INSTRUCTIONS FOR THE TASK: Please carry on the Read Number in Chinese page below from its last line, not the listing after it.

PROVIDED TEXT section start

PAT A1082. Read Number in Chinese (25/21)

Given an integer with no more than 9 digits, you are supposed to read it in the traditional Chinese way. Output "Fu" first if it is negative. For example, -123456789 is read as "Fu yi Yi er Qian san Bai si Shi wu Wan liu Qian qi Bai ba Shi jiu". Note: zero ("ling") must be handled correctly according to the Chinese tradition. For example, 100800 is "yi Shi Wan ling ba Bai".

Input Specification:

Each input file contains one test case, which gives an integer with no more than 9 digits.

Output Specification:

For each test case, print in a line the Chinese way of reading the number. The characters are separated by a space and there must be no extra space at the end of the line.

Sample Input 1:

-123456789

Sample Output 1:

Fu yi Yi er Qian san Bai si Shi wu Wan liu Qian qi Bai ba Shi jiu

Sample Input 2:

100800

Sample Output 2:

yi Shi Wan ling ba Bai

#include <cstdio>
#include <algorithm>
#include <cmath>
#include <cstring>
#define Max 300
using namespace std;
struct user
{
	char name[11];
	char pas[11];
}a[Max],b[Max];
char getc(char a[],int m)

PROVIDED TEXT section end
DATA SHOWN section start

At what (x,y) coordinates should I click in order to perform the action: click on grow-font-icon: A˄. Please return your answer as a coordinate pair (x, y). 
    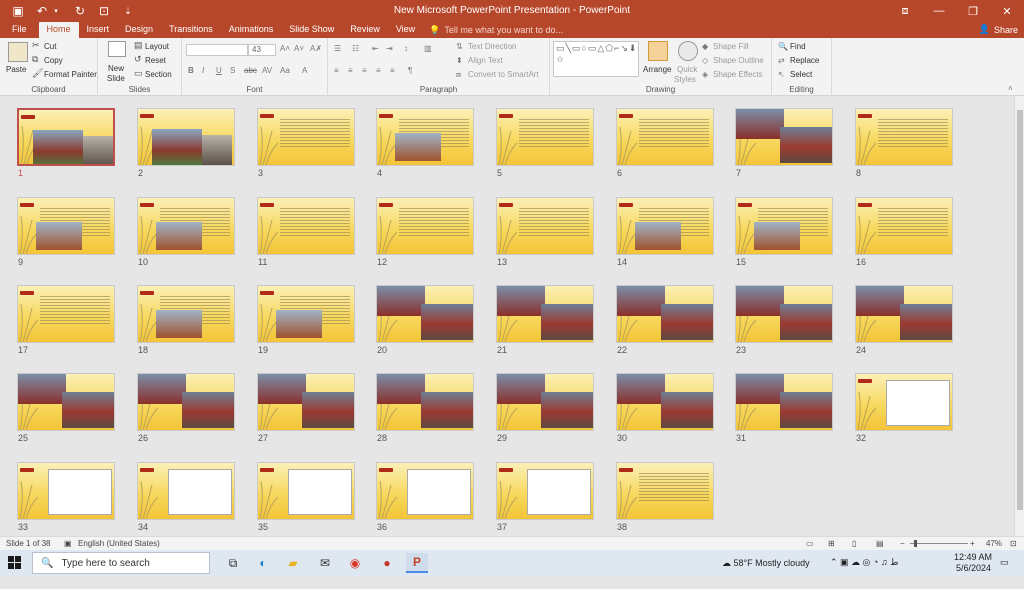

DATA SHOWN section end

WRITTEN RESPONSE:
{
	return a[strlen(a)-1-m];
}
int main()
{
	int m,m1=0,m2=0,m3=0,k1,k2,k3,cc=0;
	int a[11],b[11],c[11];
	char z[5][10]={"Qian","Bai","Shi"};
	char s[11][11]={"ling","yi","er","san","si","wu","liu","qi","ba","jiu"};
	for(int i=0;i<11;i++)
	{
		a[i]=b[i]=c[i]=0;
	}
	scanf("%d",&m);
	if(m<0){
		printf("Fu ");
		m=-m;
	}
	m1=m/(100000000);
	m2=(m-m1*100000000)/10000;
	m3=m-m1*100000000-m2*10000;
	k1=m1;k2=m2;k3=m3;
	if(m==0) printf("ling");
	else {
		if(m1!=0)
		{
			cc=1;
			int k=0,x=0;
			while (m1>0)
		{
			a[3-k]=m1%10;
			m1=m1/10;
			k++;
		}
			for(int i=0;i<4;i++)
			{
				
				
				if(a[i]!=0)
				{
					
					printf("%s",s[a[i]]);
					
					if(z[i]!=NULL&&i<=2)
						printf(" %s",z[i]);
					if(a[i+1]!=0||a[i+2]!=0||a[i+3]!=0) printf(" ");
				}
			}
			printf(" Yi");
		}
		if(m2!=0)
		{
			
			if (k1!=0) printf(" ");
			int k=0,x=0;
			while (m2>0)
		{
			b[3-k]=m2%10;
			m2=m2/10;
			k++;
		}

			for(int i=0;i<4;i++)
			{
				if(i>=1)
				{
					if(x==0&&cc!=0){
					printf("ling ");
					x=1;
					}
				}
				if(b[i]!=0)
				{
					cc=1;
					x=1;
					printf("%s",s[b[i]]);
				
					if(z[i]!=NULL&&i<=2)
						printf(" %s",z[i]);
						if(b[i+1]!=0||b[i+2]!=0||b[i+3]!=0) printf(" ");
				}
			}
			printf(" Wan");
		}
		if(m3!=0)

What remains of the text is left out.